Scoprire che il primogenito, testimone e partecipe delle sue prime sofferenze e delusioni diventa indifferente ai ai problemi materni, è atroce. Non se ne lascia più coinvolgere! Lo fa per rimozione o per insensibilità ?

 Queste domande la mettevano in tensione e non si capacitava che suo figlio fosse così cambiato? Riviveva l’emozione, che ogni madre conosce, nel sentirsi in grembo per la prima volta un essere formato dal suo stesso sangue e che in lei, attimo dopo attimo prende vita, assorbendo l’ essenza più intima di ogni sua fibra.

 Si crede che per sempre sia tutt’uno con lei, la sua fattrice.

 Per ogni altro futuro figlio sarà così, ma è il primo che da l’emozione nuova ed unica perché è con lui che diverrà madre per la prima volta!

 Fino dal suo primo palpito ella sa che dovrà vivere in funzione della sua creatura, annullando desideri e auspicando il suo bene, in modo da offrire alla piccola anima che palpita contro il suo cuore ogni suo respiro.

 Il primo vagito concreterà l’attesa e la curiosità tenuta a bada per nove mesi,esploderà nel pianto e nel riso, senza importanza di sesso e di beltà perché è la sua creatura che è venuta al mondo. Le braccia materne, come culla naturale, sapranno fare miracoli per l’essere indifeso che gli si affida e, sempre, saranno l’appoggio più sicuro e valido e vero, senza pensare al riposo, mai…così, per ogni figlio.

 Madre e figli ! Sottile legame di complicità amorosa e indistruttibile…dovrebbe essere !

 Perché il suo Andrea aveva l’animo tanto arido da rinnegare l’istinto atavico e naturale?

 Irene li rievocava tutti e tre i suoi travagli e le sensazioni erano state le medesime sempre :- Dolori e spasimi … dimenticati subito dopo, incertezze, paure, timore di non avere latte bastante per la boccuccia avida e gioia di darsi per vederlo crescere grammo per grammo. E le angosce ! E le notti insonni ! Malesseri sconosciuti da sembrare insormontabili! Ansie e preoccupazioni unite alla stanchezza che sfinisce e tutto questo rappresenta la maternità! Ma chi comprende veramente la dedizione di una madre? Un’altra madre! Ed anche la figlia femmina quando lo diverrà a sua volta, solo allora, potrà capirlo appieno e amerà di più colei che, magari, avrà fatto disperare e a volte, troppo tardi, vorrebbe restituirle quel suo amore.

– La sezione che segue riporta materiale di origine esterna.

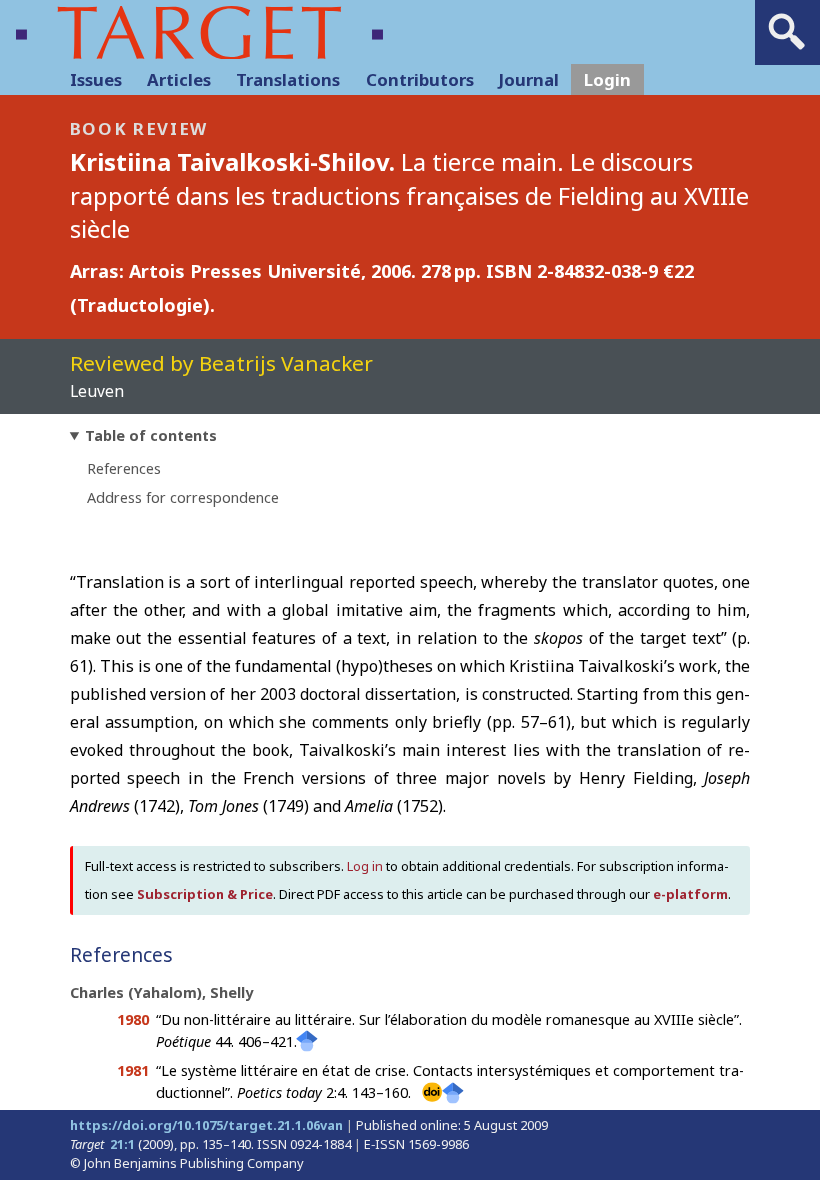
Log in (365, 866)
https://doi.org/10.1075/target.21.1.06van (206, 1125)
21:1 (122, 1144)
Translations (288, 79)
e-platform (690, 894)
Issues (96, 79)
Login (607, 79)
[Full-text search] (787, 50)
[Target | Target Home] (199, 32)
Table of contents (151, 435)
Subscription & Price (205, 894)
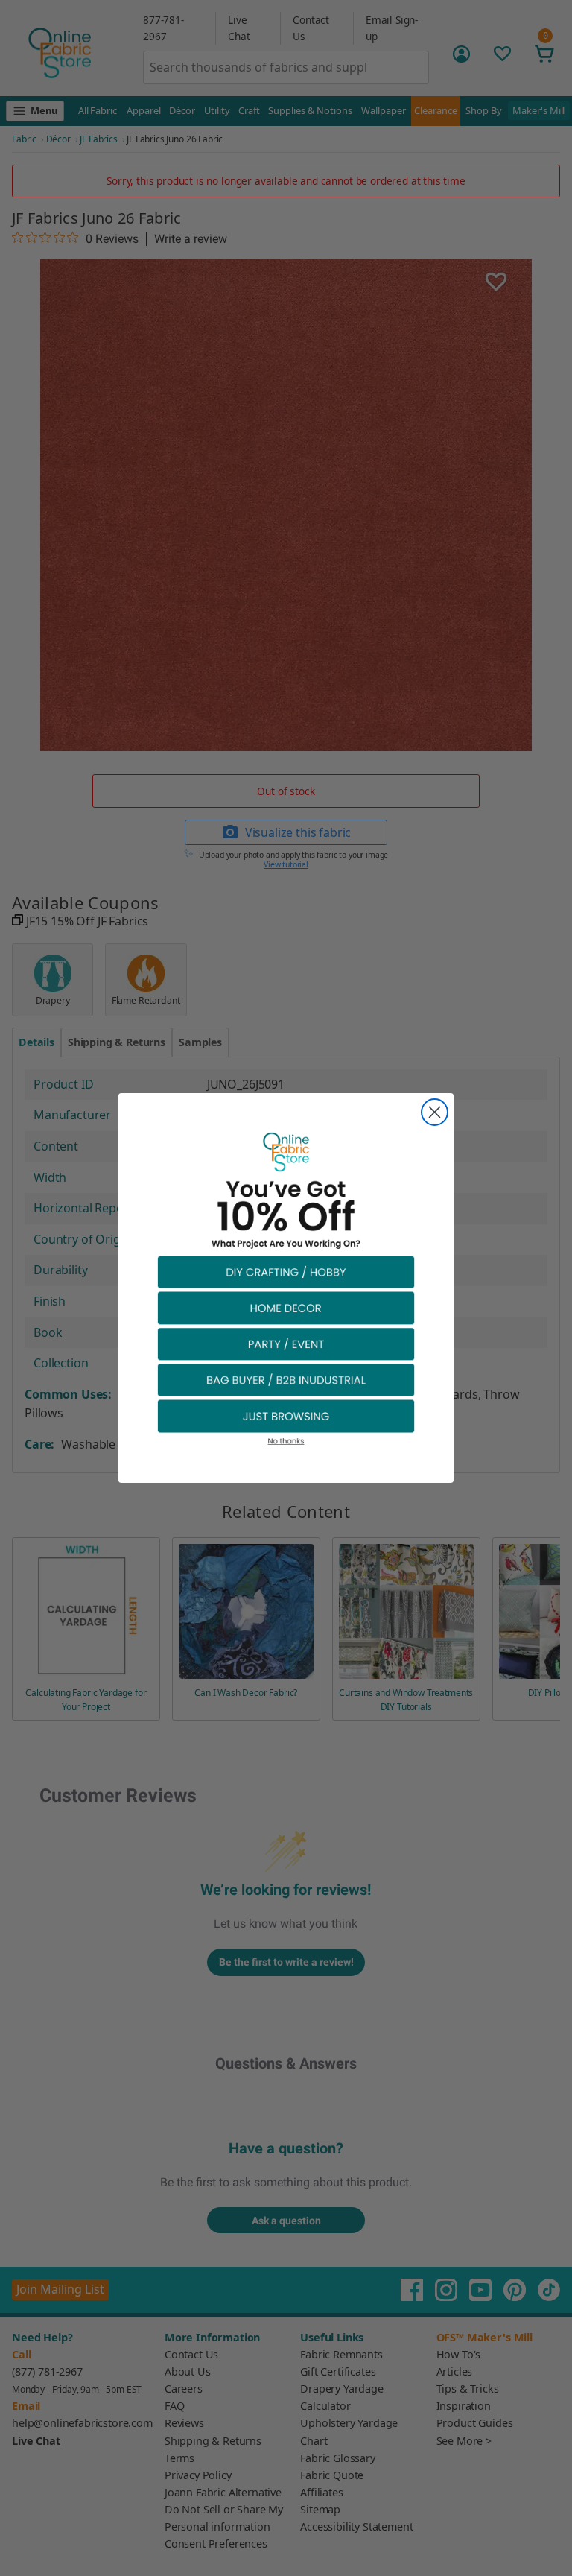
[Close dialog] (435, 1112)
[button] (286, 1272)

 Irene, struggendosi in questi pensieri, si sentiva in colpa verso la sua che aveva perduta nel momento che era partita per Roma senza averlo potuto prevedere…eppure nel tempo l’amore per lei si era accresciuto e col suo acume si metteva sotto processo, analizzando anche il suo cambiamento di carattere, avvenuto lentamente ad ogni frustrazione subita. Era espansiva, estroversa e viva, piena di entusiasmo e voglia di creare, imparando a tacere e ricacciare indietro ogni emozione ed ogni impulso,prima di parlare e si era spenta l’anima sincera.

 Commenti e giudizi non uscivano più netti e precisi, ma assai filtrati dall’opportunità e calcolati in ogni nella più piccola espressione, infine per non parlare con parole amare meglio annullarsi senza intervenire.

 Quella di un tempo, lo capiva ora… da tanto tempo non esisteva più!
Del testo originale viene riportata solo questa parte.